Section 2 of the bill amends 70(a) of the Domestic Relations Law to require the court to award custody to both parents in the absence of allegations that shared parenting would be detrimental to the child. The burden of proof that shared parenting would be detrimental is placed upon the parent requesting sole custody.

Section 3 of the bill amends § 240(1) of the Domestic Relations Law to establish an order of preference for the awarding of custody of minor children in the case of divorce. The first preference is for joint custody to be awarded by the court. If the court opts not to award joint custody it must state its reasons for denial. The order of joint custody may be amended by the court if it is shown that it would be in the best interests of the child. The second preference would be to either parent based on the court's determination of the best interests of the child. The third preference would be to the person with whom the child has been living in a wholesome and stable environment. The final preference would be to another person the court deems suitable.

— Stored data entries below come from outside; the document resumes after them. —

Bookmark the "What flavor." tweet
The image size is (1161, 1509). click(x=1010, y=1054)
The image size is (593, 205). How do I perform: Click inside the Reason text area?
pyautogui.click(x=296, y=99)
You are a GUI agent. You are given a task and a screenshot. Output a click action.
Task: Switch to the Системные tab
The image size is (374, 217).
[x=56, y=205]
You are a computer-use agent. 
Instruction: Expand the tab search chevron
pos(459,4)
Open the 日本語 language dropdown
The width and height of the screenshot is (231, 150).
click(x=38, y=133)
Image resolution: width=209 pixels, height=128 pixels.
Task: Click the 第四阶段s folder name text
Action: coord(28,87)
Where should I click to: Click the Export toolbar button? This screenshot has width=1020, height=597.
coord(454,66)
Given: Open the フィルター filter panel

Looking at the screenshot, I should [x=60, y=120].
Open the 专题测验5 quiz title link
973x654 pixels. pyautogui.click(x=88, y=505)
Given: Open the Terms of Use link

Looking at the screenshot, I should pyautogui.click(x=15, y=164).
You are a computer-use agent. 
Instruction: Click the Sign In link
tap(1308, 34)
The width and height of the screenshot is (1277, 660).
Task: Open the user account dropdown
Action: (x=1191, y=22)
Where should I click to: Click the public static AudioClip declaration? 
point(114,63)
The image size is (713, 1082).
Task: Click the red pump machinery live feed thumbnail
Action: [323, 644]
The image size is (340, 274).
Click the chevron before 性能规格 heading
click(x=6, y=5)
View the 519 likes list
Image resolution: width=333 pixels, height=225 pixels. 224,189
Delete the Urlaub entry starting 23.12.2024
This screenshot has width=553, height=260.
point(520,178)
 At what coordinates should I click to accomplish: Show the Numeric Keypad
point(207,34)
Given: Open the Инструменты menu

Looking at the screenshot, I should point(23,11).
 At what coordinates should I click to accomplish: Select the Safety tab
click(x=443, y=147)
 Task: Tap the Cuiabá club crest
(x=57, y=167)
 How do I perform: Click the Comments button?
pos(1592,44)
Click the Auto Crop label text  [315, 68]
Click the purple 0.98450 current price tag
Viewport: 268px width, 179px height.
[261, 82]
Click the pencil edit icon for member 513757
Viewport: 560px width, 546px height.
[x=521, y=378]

Section 4 of the bill adds a new § 240(d) to the Domestic Relations Law to create a definition of shared parenting. Under this definition both parents would remain legally responsible and in control of their children so that both parents share in the care and upbringing of their children. It also sets forth requirements of a "parenting plan."

Section 5 of the bill adds a new § 654 to the Family Court Act to establish an order of preference for awarding custody of a minor. The first Preference is for joint custody to be awarded by the court. If the court opts not to award joint custody it must state its reasons for denial. The order of joint custody may be amended by the court if it is shown that it would be in the best interests of the child. The second preference would be to either parent based on the court's determination of the best interests of the child. The third preference would be to the person with whom the child has been living in a wholesome and stable environment. The final preference would be to another person the court deems suitable.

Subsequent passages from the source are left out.